[Tcl-bugs] [ tcl-Bugs-1665628 ] cannot efficiently modify a ByteArray

SourceForge Headquarters 225 Broadway Suite 1600 San Diego, CA 92101 +1 (858) 454-5900

Bugs item #1665628, was opened at 2007-02-21 21:44
Message generated for change (Comment added) made by dkf
You can respond by visiting: 
https://sourceforge.net/tracker/?func=detail&atid=110894&aid=1665628&group_id=10894

Please note that this message will contain a full copy of the comment thread,
including the initial issue submission, for this request,
not just the latest update.
Category: 12. ByteArray Object
Group: obsolete: 8.4.14
Status: Open
Resolution: None
Priority: 5
Private: No
Submitted By: Jeff Rogers (dvrsn)
Assigned to: Donal K. Fellows (dkf)
Summary: cannot efficiently modify a ByteArray

Initial Comment:
There is no way to efficiently modify a ByteArray, either by appending data to the end or by removing data from the front (as might be useful for a binary stream buffer).  

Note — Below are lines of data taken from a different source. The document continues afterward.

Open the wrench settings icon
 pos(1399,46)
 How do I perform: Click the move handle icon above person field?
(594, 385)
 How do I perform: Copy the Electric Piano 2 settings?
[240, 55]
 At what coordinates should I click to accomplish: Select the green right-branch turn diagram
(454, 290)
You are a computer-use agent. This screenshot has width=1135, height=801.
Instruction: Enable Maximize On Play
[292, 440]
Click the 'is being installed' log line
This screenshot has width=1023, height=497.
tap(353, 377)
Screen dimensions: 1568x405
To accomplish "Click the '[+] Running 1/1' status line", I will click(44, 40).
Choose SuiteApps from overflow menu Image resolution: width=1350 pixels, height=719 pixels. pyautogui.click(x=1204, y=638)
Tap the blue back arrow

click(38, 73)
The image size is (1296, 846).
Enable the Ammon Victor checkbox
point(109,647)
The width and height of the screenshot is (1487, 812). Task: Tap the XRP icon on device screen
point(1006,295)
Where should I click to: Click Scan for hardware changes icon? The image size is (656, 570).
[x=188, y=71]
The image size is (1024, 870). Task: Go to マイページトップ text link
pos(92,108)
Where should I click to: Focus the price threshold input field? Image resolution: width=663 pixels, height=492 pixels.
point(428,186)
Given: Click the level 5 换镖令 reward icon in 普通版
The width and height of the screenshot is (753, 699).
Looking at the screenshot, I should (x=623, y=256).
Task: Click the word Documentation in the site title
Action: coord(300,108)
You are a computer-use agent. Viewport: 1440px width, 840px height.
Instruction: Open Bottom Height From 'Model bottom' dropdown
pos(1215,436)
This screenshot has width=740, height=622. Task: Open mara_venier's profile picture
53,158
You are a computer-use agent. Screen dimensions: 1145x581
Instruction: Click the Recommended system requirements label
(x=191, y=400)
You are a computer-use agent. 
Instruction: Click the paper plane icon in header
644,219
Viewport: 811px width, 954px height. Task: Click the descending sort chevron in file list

Consider one task to read from a binary socket and buffer the data and another to decode counted strings from the front of the binary string:

  variable buffer
  proc read_handler {sock} {
    variable buffer
    append buffer [read $sock]
  }

  proc process_buffer {} {
    variable buffer
    if {[string length $buffer] > 0} {
      binary scan $buffer "I" dlen
      binary scan $buffer "x4 a$dlen" data
      binary scan $buffer "x4 x$dlen a*" buffer
    }
  }

The first problem is that "append" only operates on string reps, which requires the entire ByteArray to be scanned and converted to the utf-8 (or unicode) encoding.  (append also appears to unset the length of the string, meaning that a subsequent "string length" must recompute it).

The second problem is that scanning a few bytes from the front of the ByteArray and the modifying the original means that the entire ByteArray needs to be copied.  (maintaining a separate cursor is efficient but clumsy).

"append" should probably do the sensible thing and append ByteArrays efficiently (as well as setting the length correctly), but since this is specifically dealing with binary strings it may make sense to implement these operations entirely as subcommands of "binary".

I suggest
  binary append varName ?arg arg ...?
to append the ByteArray values of all args to the named binary value; and 
  binary dscan varName formatString ?varName varName ...?
dscan = "destructive scan", with functionality identical to "binary scan" except that it takes a varName instead of a string, and it changes the ByteArray object to have the start offset at the end of the format arguments   This would need the ByteArray object to store an offset indicating where the start of the data is.  The length computation of a ByteArray object would need to be changed to use the offset but this should be contained within tclBinary.c.  The destructive operation could either just change the offset or actually modify the underlying bytes.  If it works by changing the offset then there would need to be some point at which it would actually modify the bytes because the memory between the start of the bytes and the offset is wasted; this point could be some hardcoded maximum or a heuristic measure based on the overall size of the data.  (i.e., if the wasted space is larger than the used space, copy the live data to the beginning of the allocated space, limiting the wasted space to 100% overhead and using a non-overlapping move operation).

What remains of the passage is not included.